> [ACTIVITY] Which lines of the data contain the string "will"? Show each of them.

=======

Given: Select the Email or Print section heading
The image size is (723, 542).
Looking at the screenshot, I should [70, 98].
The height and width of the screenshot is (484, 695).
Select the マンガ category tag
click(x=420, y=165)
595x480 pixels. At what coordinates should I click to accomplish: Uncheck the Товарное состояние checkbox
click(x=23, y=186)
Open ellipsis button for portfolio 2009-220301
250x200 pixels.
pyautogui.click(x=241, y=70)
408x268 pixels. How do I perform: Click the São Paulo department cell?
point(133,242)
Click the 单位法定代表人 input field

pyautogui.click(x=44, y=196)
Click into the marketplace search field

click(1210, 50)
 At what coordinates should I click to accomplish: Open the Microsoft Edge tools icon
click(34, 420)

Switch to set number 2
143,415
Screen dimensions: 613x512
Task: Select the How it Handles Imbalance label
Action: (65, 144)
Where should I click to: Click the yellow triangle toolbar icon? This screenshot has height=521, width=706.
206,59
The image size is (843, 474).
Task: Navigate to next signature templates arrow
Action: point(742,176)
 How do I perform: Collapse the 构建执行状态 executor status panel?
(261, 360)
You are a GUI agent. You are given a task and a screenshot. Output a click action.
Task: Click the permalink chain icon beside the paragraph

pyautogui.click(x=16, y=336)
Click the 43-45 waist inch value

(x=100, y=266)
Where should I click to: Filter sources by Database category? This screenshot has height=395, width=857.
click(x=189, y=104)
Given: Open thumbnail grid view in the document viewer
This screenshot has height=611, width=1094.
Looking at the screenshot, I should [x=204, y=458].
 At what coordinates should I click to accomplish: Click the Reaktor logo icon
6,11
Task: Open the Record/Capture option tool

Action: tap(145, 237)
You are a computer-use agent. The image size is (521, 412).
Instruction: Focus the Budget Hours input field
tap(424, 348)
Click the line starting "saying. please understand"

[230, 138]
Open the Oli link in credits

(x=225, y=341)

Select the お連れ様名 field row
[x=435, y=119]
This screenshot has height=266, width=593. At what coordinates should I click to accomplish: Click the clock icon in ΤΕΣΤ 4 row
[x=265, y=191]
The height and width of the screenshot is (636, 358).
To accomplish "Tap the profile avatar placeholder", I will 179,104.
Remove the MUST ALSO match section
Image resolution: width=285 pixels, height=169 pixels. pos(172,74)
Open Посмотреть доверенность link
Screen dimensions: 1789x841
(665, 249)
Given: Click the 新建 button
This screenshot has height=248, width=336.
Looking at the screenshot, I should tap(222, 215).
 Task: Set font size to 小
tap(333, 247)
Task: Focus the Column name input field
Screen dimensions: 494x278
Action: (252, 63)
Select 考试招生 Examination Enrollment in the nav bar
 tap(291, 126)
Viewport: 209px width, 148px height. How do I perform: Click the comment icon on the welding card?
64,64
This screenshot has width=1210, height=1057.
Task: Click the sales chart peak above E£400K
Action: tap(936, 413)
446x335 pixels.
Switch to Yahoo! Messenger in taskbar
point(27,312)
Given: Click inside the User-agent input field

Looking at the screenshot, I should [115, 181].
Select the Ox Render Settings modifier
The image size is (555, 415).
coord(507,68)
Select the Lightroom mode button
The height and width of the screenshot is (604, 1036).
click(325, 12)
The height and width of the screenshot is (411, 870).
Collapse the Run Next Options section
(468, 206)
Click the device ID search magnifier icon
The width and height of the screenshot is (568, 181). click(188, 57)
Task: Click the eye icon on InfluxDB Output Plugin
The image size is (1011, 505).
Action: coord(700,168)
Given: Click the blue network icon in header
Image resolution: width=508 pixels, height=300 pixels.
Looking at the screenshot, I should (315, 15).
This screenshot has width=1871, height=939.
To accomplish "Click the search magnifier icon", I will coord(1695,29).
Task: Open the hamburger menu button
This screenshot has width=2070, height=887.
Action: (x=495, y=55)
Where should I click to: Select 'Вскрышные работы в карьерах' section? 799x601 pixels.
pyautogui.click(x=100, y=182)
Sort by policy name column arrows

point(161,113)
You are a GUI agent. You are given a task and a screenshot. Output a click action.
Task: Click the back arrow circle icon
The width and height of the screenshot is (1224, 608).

=======

> [WRITTEN RESPONSE]
To accomplish "Tap the profile avatar placeholder", I will 179,104.
To accomplish "Click the search magnifier icon", I will coord(1695,29).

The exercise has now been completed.